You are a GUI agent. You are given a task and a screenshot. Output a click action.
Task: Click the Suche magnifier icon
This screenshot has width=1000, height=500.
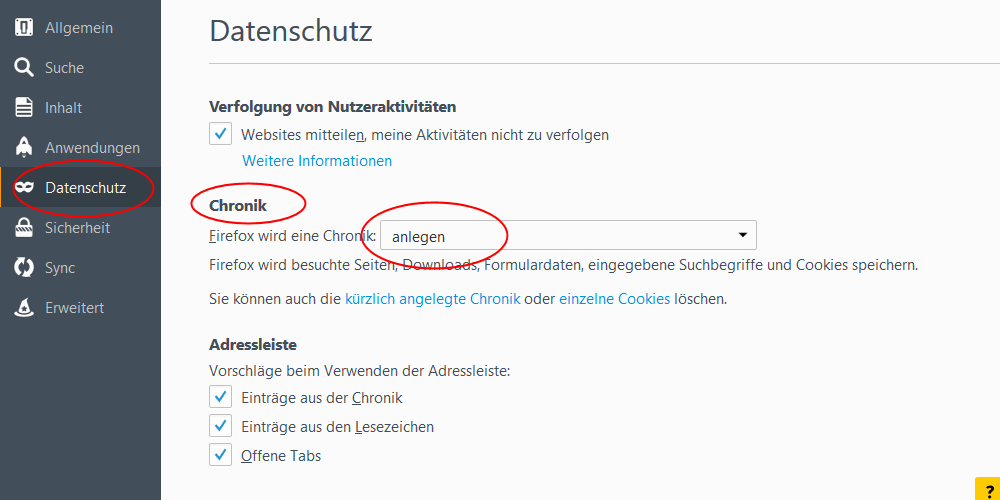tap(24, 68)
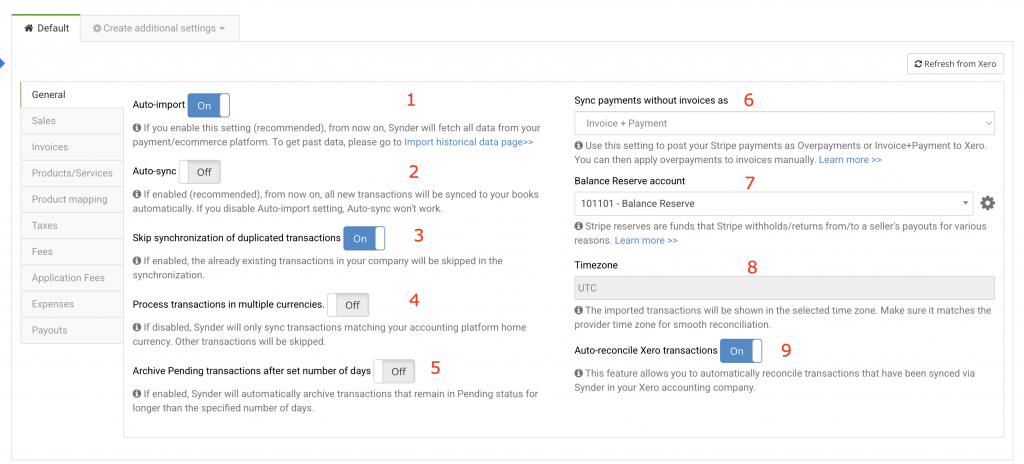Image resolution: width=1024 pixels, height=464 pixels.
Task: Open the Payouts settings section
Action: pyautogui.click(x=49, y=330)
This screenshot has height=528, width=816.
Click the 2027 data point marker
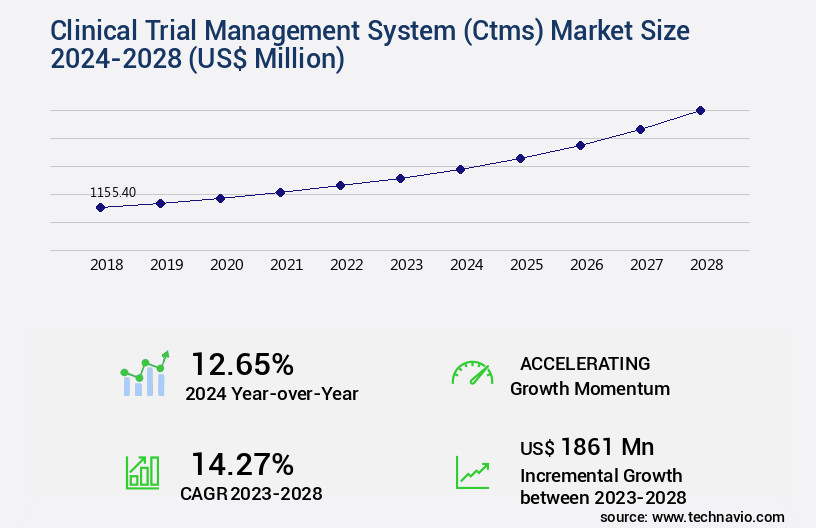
■ ■ ■
→ What this task involves: Without the pictures, give every line above again exactly.

→ Solution for this exercise:
You are a GUI agent. You are given a task and a screenshot. Output a click action.
Task: Click the Suche magnifier icon
This screenshot has width=1000, height=500.
tap(24, 68)
Image resolution: width=1024 pixels, height=464 pixels.
Task: Open the Payouts settings section
Action: pyautogui.click(x=49, y=330)
This screenshot has height=528, width=816.
Click the 2027 data point marker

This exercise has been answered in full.